Under the terms of the purchase agreement, the holder of the notes is entitled to certain “piggy back” registration rights if at any time after the closing date the Company proposes to file a registration statement under the Securities Act of 1933, as amended (the “Securities Act”), with respect to an offering of its equity securities or securities or other obligations exercisable, exchangeable for, or convertible into its equity securities.


Promissory Notes


On January 11, 2012, the Company entered into a joinder agreement to the original Securities Purchase Agreement executed on September 14, 2011, pursuant to which the Company issued to Vukota Capital Management Inc., an Ontario, Canada company (the “Lender”), a promissory note in the principal amount of $100,000. The note matures one year from the closing date.



12



Bridge Financing - Forbearance of Promissory Notes – Vukota Capital Management Inc.


On November 30, 2012, Vukota Capital Management Inc., an Ontario, Canada company (the “Lender”) executed a Forbearance Agreement with the Company, in which the Lender agreed, that during the period commencing on the date of execution of the Agreement and ending on and including December 31, 2013 (the "Forbearance Period"), the Lender would not file suit or take any other action to foreclose on the collateral or file suit or take any other action to enforce its rights under the Securities Purchase Agreement dated as of September 14, 2012 (as amended, supplemented or otherwise modified from time to time, including Amendment No. 1 to Securities Purchase Agreement dated on or about November 8, 2011, collectively referred to as the "Securities Purchase Agreement"), and those certain promissory notes dated as of September 14, 2012, and on subsequent dates thereafter, (as amended, supplemented or otherwise modified from time to time, all of which were joined to the Securities Purchase Agreement with the effective date of September 14, 2012, by the execution of those certain Joinder Agreements to Securities Purchase Agreement, by each and every Lender, separately (as amended, supplemented or otherwise modified from time to time, the "Joinder Agreements,") and, together with that certain Stock Pledge Agreement dated as of September 14, 2012 (as amended, supplemented or otherwise modified from time to time) by which Birch First Advisors, LLC pledged as collateral 18,261,690 common stock shares to the note holders under the securities purchase agreement. This limited forbearance does not extend to any other default or events of default under any other provision of the transaction documents or any of the other rights and remedies available to the Lender under the transaction documents.
──────
TASK 1:
In the filing excerpt, what is the principal amount of the promissory note issued to Vukota Capital Management Inc. under the joinder agreement?
TASK 2:
For each statement, answer yes or no according to the filing excerpt, and quote the words that decide it. (a) The Forbearance Period ends on December 31, 2013. (b) Birch First Advisors, LLC pledged 18,261,690 common stock shares as collateral. (c) The forbearance covers every default under the transaction documents.
The listing has no connection to the filing excerpt.
──────
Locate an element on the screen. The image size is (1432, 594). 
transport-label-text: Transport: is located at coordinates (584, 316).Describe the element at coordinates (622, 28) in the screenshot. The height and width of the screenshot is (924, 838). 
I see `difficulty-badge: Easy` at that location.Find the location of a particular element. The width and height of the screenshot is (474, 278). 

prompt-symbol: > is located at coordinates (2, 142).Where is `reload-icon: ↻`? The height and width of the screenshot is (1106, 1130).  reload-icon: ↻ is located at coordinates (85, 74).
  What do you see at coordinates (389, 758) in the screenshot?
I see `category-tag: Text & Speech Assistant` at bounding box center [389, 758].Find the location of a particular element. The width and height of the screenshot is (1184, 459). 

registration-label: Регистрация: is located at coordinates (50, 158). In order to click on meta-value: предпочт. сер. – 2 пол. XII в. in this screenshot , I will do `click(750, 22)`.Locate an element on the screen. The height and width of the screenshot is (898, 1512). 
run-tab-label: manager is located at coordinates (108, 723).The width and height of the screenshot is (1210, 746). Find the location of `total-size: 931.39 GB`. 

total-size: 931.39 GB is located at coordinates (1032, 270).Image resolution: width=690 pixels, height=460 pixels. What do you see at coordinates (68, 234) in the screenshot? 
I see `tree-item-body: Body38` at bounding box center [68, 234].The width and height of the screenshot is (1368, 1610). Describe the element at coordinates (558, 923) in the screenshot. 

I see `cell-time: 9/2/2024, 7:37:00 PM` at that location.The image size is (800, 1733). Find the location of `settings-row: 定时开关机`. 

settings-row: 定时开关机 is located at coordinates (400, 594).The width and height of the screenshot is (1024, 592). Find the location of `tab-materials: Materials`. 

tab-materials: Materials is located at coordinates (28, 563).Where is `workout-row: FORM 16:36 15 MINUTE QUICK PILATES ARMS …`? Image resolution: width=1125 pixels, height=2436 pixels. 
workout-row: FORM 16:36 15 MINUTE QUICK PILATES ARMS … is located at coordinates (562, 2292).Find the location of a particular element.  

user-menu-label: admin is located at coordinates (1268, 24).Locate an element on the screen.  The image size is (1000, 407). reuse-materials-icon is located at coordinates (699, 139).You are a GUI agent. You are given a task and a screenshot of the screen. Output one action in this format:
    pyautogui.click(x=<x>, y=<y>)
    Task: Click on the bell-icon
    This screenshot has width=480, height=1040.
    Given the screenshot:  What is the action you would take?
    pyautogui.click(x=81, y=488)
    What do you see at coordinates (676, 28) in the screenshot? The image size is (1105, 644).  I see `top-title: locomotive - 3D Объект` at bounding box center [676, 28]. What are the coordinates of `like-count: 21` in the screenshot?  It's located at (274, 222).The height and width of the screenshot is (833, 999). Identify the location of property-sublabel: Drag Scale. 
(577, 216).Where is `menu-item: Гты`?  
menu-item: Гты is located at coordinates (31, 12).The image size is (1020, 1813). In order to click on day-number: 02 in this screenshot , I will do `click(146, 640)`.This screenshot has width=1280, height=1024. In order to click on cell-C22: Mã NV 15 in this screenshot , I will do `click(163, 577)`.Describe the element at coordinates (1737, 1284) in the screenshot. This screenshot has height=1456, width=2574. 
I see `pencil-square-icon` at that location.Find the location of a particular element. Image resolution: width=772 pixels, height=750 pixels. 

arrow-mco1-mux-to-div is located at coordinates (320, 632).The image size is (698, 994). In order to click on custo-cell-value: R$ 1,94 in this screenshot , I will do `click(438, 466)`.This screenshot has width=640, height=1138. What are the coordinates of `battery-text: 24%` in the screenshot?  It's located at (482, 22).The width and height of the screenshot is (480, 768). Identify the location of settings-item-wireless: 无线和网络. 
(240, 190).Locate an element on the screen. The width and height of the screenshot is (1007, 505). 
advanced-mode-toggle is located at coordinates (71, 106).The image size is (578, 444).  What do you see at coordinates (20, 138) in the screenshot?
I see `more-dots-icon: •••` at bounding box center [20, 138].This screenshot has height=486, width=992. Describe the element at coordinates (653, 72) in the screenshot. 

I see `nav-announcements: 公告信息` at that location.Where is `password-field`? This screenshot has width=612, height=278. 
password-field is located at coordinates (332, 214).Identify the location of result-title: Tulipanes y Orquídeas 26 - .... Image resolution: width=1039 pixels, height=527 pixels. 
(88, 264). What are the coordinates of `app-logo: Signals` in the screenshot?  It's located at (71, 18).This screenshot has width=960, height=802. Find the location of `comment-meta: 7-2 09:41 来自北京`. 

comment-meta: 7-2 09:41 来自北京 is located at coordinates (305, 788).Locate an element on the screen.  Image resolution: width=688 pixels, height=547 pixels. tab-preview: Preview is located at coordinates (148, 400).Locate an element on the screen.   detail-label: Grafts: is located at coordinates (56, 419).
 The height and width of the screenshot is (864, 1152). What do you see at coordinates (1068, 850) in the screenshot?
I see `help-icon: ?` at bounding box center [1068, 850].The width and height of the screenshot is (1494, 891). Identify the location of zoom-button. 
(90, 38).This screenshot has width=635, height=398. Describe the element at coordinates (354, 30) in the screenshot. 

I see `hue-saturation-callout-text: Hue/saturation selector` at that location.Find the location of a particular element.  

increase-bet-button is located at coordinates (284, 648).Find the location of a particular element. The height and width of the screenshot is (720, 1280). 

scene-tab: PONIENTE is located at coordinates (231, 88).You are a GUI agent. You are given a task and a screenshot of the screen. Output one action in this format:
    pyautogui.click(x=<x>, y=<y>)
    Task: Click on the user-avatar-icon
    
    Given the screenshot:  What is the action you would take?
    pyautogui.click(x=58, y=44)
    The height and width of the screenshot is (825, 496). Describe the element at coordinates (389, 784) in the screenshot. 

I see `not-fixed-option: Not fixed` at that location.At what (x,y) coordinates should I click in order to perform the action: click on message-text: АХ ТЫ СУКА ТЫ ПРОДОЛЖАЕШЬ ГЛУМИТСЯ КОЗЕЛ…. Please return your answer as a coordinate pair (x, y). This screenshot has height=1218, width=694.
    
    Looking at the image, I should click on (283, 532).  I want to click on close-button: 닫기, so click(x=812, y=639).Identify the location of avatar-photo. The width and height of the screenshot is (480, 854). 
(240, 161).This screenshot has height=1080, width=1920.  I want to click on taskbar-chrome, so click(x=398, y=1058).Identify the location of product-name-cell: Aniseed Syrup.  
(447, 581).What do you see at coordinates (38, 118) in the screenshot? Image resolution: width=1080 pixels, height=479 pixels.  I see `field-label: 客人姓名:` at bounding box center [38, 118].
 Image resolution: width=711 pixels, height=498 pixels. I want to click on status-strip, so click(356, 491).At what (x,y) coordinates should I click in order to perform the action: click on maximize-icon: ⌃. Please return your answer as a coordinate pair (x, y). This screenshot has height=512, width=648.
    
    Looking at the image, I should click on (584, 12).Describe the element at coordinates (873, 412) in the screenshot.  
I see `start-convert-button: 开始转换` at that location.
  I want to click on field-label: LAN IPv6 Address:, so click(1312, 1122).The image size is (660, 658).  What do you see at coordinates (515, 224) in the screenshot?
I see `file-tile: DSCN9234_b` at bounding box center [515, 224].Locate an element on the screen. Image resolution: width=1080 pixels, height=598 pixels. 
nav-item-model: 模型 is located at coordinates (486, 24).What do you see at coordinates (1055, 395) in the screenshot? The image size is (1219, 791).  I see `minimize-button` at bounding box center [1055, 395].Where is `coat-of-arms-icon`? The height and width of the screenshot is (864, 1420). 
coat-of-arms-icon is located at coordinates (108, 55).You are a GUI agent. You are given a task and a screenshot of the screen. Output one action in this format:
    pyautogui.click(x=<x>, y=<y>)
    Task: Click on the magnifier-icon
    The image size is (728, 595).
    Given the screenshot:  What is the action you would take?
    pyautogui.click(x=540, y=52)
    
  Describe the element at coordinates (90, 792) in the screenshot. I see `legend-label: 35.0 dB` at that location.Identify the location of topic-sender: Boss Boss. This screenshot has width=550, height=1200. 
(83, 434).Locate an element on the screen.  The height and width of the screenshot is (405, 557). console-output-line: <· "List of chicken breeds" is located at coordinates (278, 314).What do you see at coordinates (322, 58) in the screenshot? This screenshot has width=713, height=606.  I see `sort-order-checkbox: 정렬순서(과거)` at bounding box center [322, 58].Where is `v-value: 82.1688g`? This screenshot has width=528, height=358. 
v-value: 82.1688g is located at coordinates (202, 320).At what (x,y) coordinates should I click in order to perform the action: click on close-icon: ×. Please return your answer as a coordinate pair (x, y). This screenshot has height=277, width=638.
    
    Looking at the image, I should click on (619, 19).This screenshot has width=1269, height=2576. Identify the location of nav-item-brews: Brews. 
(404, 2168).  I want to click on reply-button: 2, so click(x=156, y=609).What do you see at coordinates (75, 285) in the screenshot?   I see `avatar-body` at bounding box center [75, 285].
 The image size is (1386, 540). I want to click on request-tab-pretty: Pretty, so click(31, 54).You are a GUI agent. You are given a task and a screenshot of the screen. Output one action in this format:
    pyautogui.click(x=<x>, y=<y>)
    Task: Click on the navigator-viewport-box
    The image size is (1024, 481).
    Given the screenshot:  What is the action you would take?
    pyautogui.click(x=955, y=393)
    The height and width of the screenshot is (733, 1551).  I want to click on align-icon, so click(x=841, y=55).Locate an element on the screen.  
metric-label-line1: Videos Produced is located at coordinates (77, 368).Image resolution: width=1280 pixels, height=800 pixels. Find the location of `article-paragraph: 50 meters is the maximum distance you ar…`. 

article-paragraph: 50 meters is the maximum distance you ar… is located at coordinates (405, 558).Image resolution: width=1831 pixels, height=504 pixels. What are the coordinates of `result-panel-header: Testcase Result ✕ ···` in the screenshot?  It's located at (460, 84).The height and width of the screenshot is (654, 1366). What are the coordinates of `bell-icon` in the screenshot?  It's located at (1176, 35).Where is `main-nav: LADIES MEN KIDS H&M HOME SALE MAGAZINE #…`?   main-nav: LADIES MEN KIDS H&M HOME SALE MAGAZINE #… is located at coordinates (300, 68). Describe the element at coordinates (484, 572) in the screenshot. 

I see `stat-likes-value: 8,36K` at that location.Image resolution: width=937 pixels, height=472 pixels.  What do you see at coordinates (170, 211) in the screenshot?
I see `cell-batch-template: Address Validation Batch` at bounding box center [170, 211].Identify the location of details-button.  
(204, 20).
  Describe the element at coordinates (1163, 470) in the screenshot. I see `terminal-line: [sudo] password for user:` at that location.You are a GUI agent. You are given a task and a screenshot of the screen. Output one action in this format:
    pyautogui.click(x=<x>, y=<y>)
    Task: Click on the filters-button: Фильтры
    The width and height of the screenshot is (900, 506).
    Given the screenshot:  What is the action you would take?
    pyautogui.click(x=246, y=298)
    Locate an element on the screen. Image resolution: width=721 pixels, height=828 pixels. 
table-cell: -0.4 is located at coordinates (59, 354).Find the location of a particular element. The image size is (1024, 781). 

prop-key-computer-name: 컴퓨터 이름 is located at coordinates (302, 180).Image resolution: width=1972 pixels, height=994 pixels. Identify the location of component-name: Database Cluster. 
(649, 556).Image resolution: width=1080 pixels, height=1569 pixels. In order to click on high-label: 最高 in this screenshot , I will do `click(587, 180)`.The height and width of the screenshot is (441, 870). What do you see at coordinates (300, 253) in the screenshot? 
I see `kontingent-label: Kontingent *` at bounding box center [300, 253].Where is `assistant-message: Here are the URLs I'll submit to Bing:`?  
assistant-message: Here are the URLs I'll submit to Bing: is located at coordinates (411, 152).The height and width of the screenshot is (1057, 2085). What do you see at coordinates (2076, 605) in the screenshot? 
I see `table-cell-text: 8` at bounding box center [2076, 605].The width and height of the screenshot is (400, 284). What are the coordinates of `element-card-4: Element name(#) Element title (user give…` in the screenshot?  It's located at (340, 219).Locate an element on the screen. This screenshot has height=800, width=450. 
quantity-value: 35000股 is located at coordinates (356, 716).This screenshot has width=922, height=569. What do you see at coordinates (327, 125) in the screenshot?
──────
OUTPUT 1:
$100,000

OUTPUT 2:
(a) Yes: "ending on and including December 31, 2013 (the "Forbearance Period")"
(b) Yes: "Birch First Advisors, LLC pledged as collateral 18,261,690 common stock shares to the note holders"
(c) No: "This limited forbearance does not extend to any other default or events of default under any other provision of the transaction documents"